*Aim of the exercise*.
After locating the line that contains "Image resolution: width=642", give that line and all the rest through the end of the entries again exactly, leaving the pictures out.

*Data to use*.
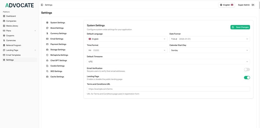Screen dimensions: 260x128
Task: Click the Dashboard grid icon in sidebar
Action: 4,16
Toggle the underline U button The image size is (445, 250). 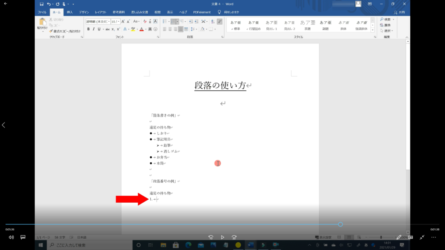(99, 29)
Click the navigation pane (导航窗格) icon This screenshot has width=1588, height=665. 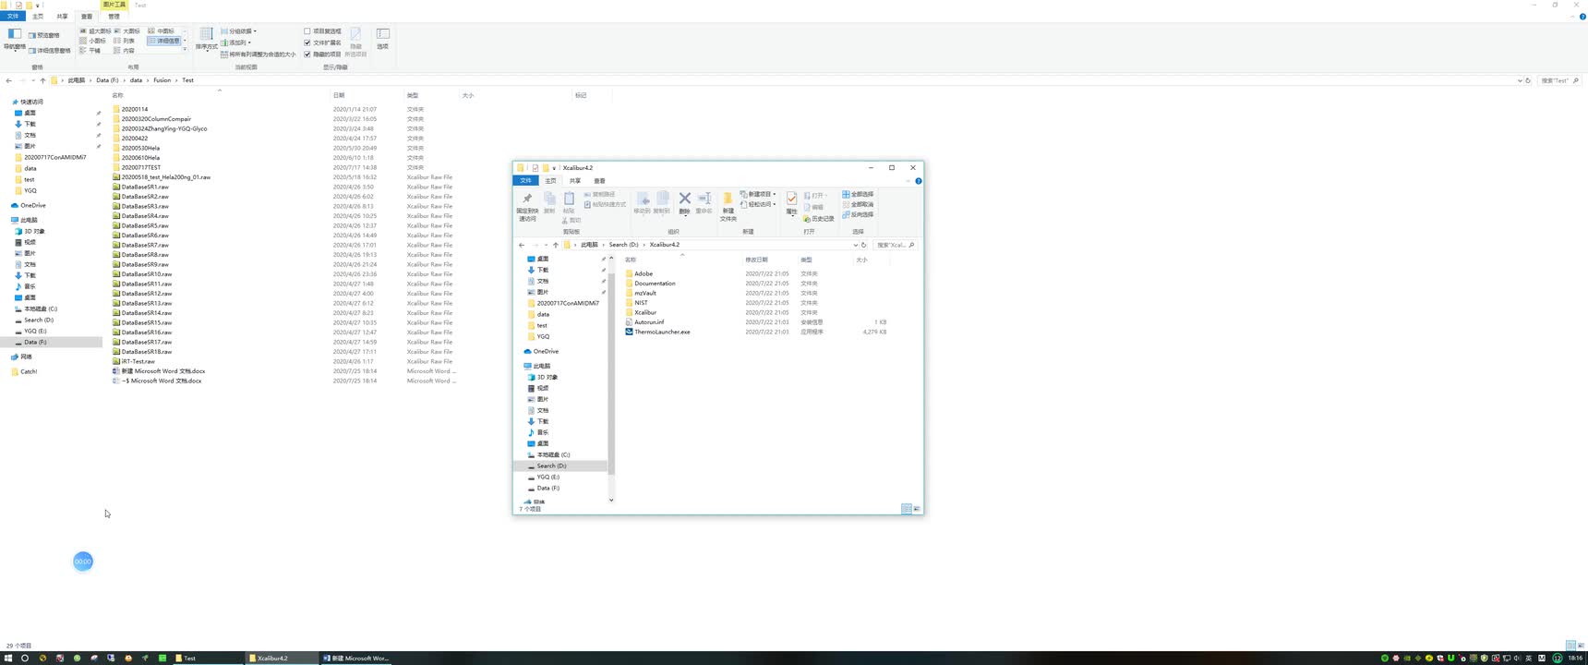[x=14, y=34]
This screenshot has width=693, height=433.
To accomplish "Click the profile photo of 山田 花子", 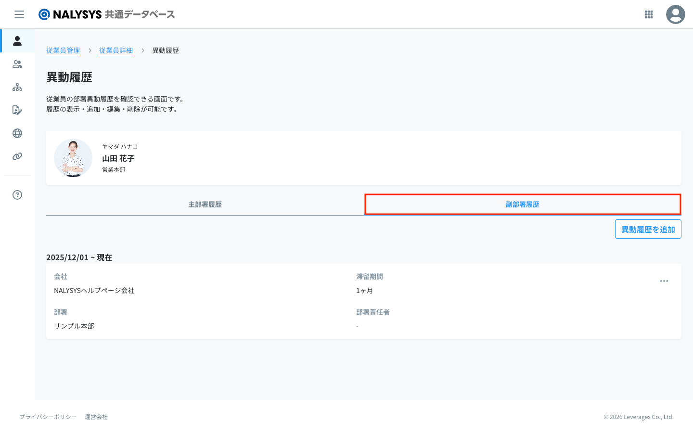I will (x=73, y=158).
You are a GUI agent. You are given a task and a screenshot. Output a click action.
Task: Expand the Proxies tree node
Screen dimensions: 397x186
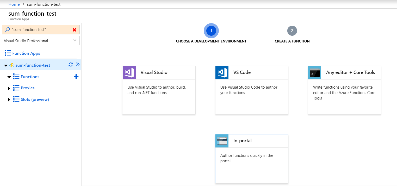[9, 88]
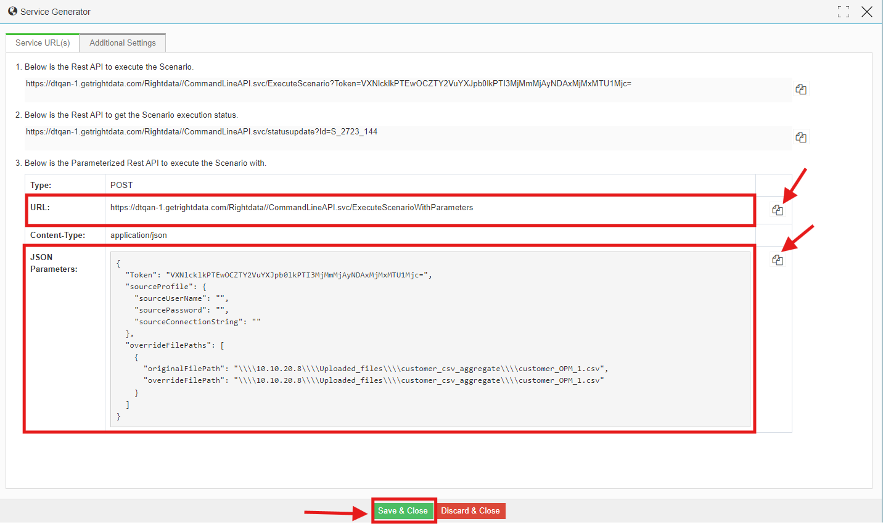The image size is (883, 524).
Task: Copy the scenario status update URL
Action: 801,137
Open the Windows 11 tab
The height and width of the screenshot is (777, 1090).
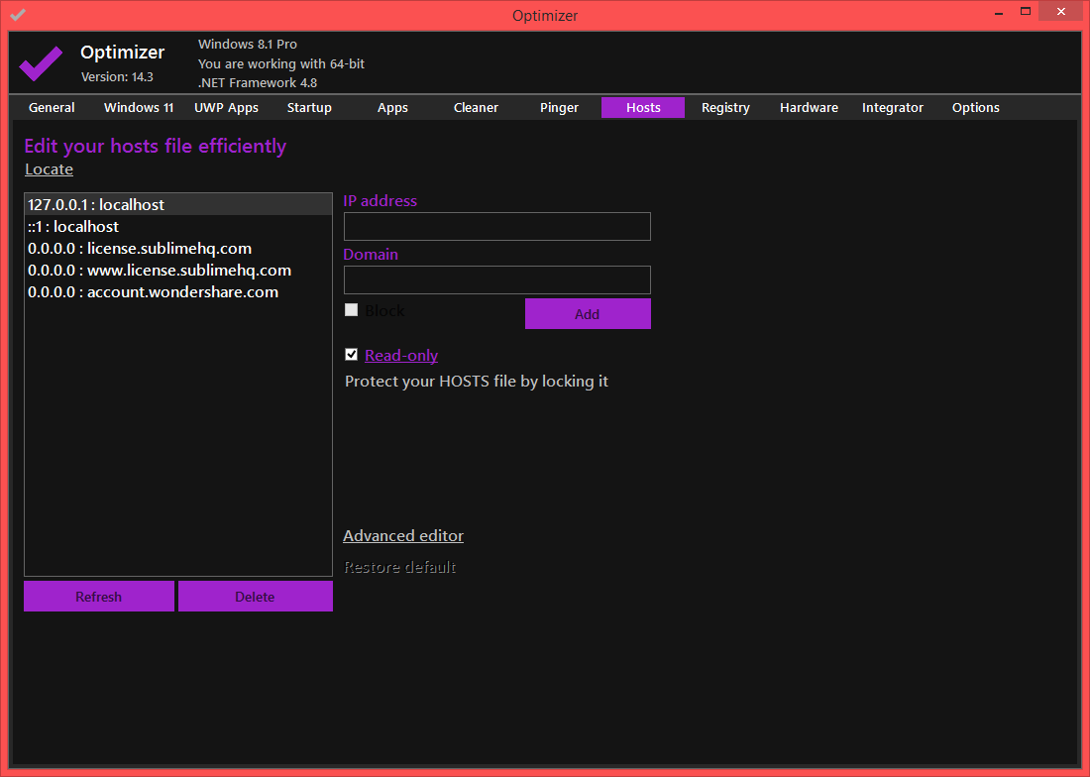[x=139, y=107]
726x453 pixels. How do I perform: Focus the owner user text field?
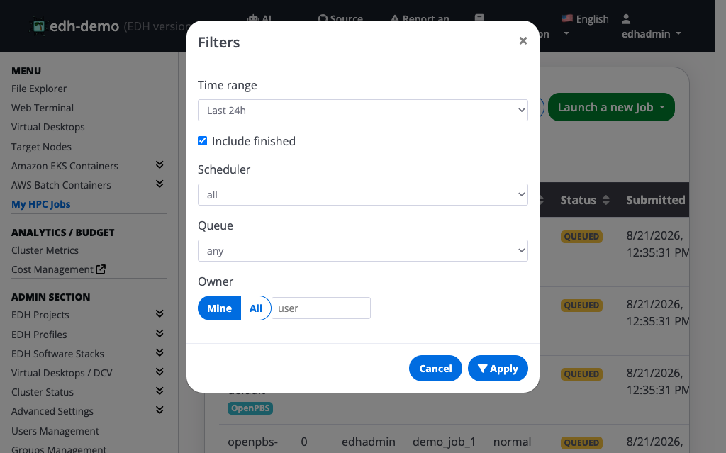click(x=321, y=308)
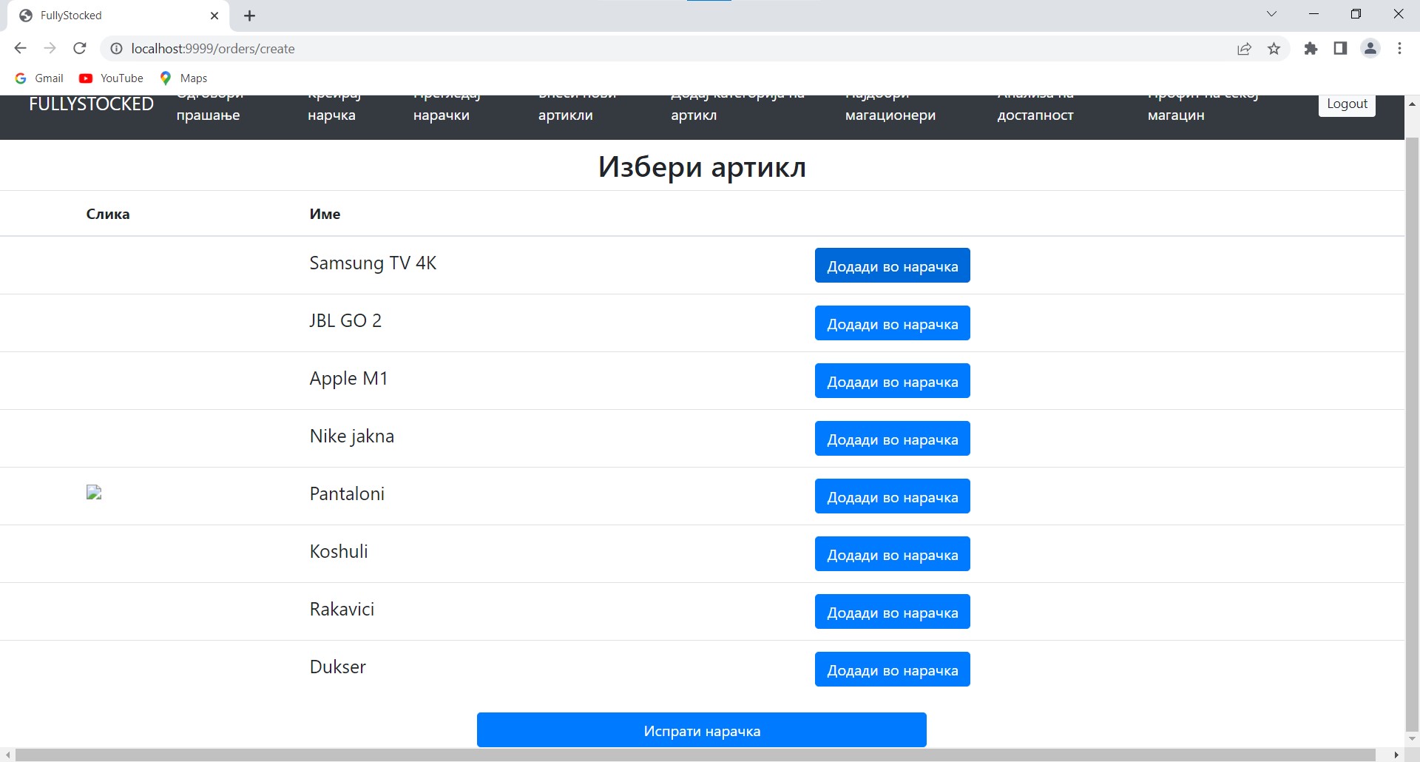Image resolution: width=1420 pixels, height=762 pixels.
Task: Open the магационери navigation menu item
Action: 890,115
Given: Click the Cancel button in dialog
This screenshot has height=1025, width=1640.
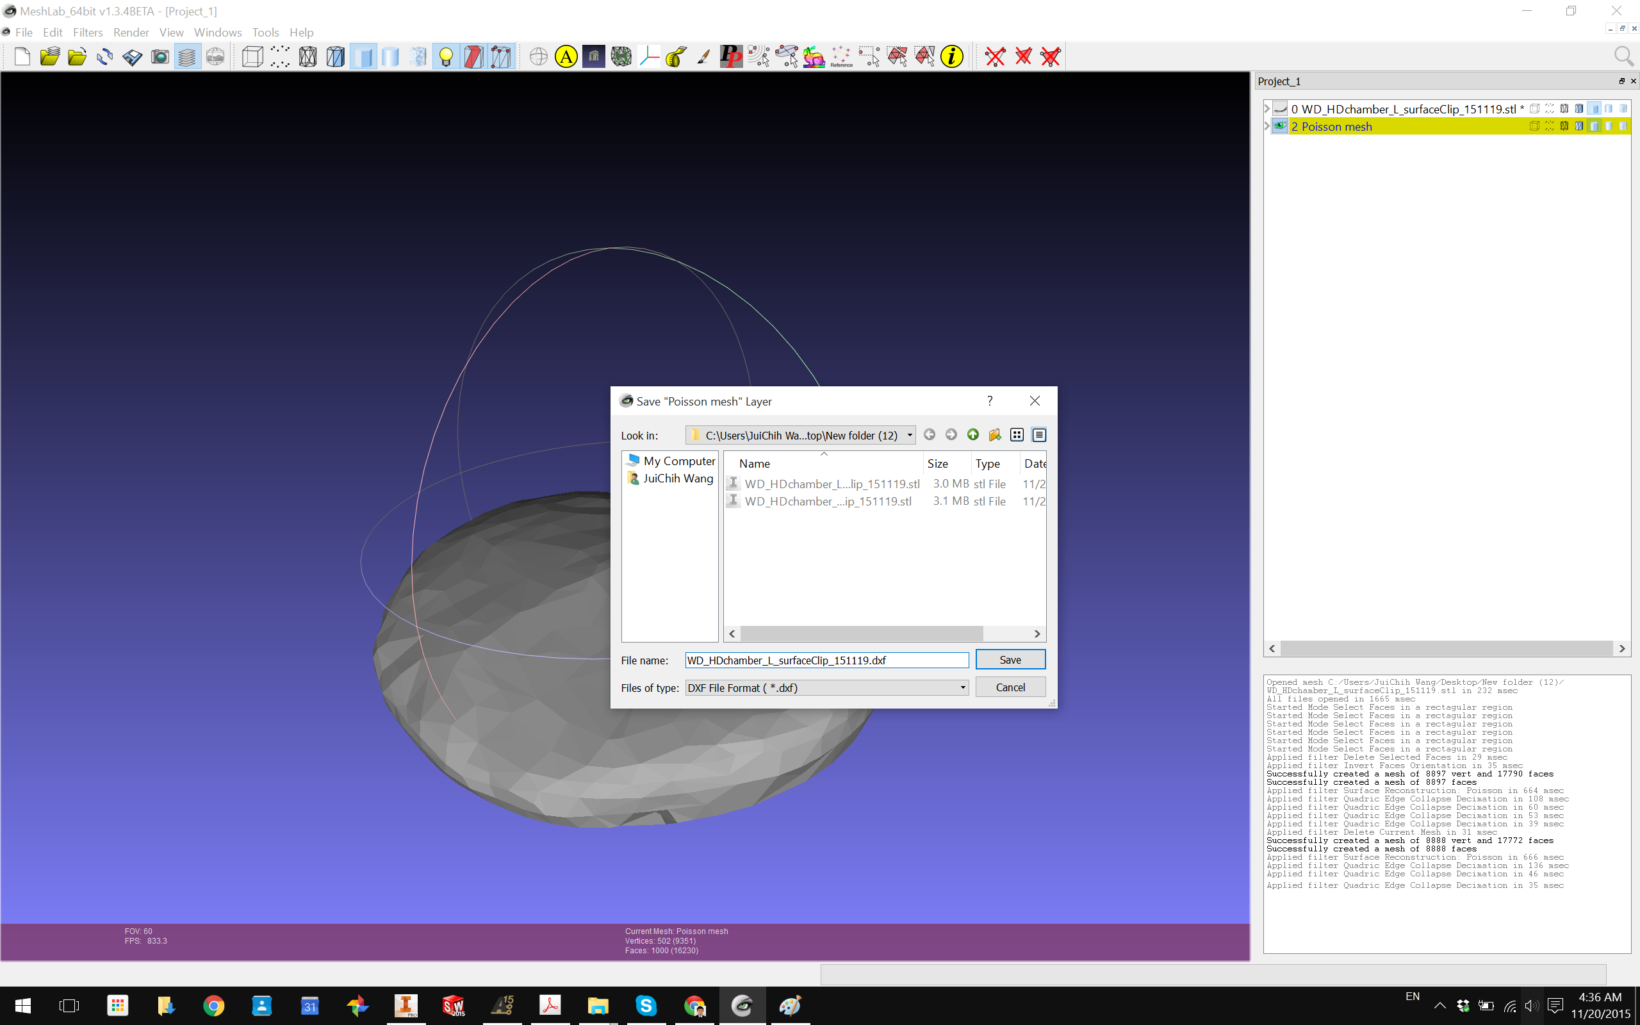Looking at the screenshot, I should [x=1008, y=687].
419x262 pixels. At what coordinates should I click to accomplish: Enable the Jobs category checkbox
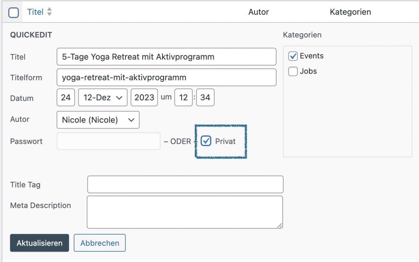[x=293, y=72]
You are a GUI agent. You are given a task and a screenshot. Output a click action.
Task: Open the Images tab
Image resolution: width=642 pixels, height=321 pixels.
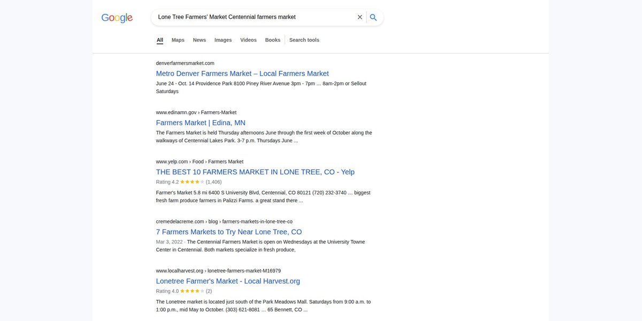[223, 40]
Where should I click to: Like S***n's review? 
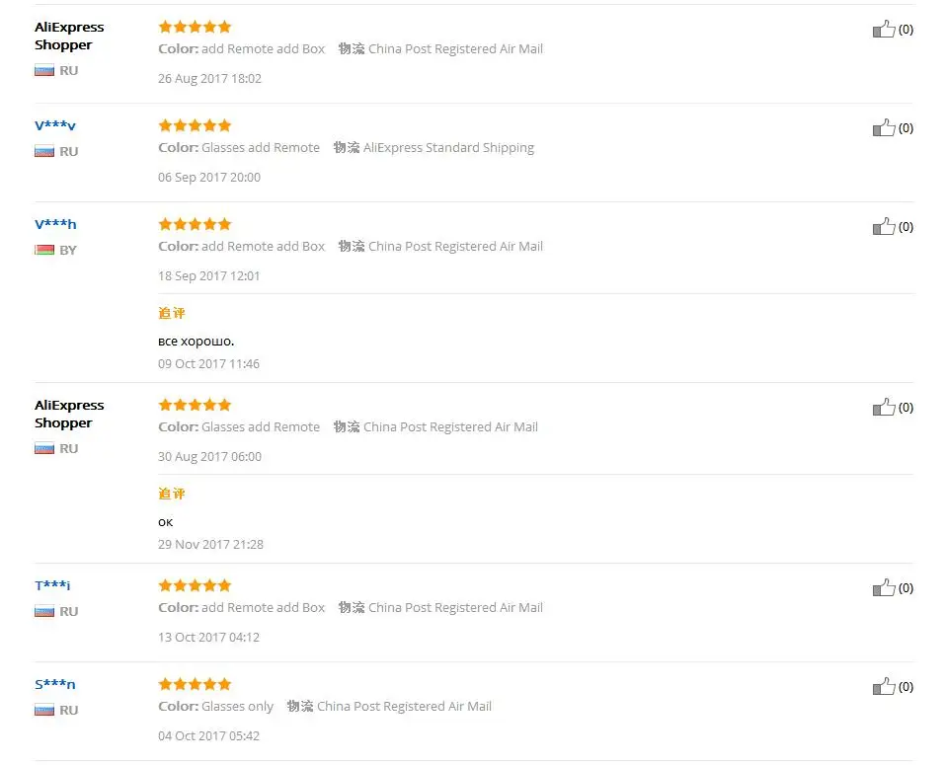click(884, 687)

*Written answer*.
Image resolution: width=642 pixels, height=321 pixels.
[223, 40]
Where should I click to: Like S***n's review? 
click(884, 687)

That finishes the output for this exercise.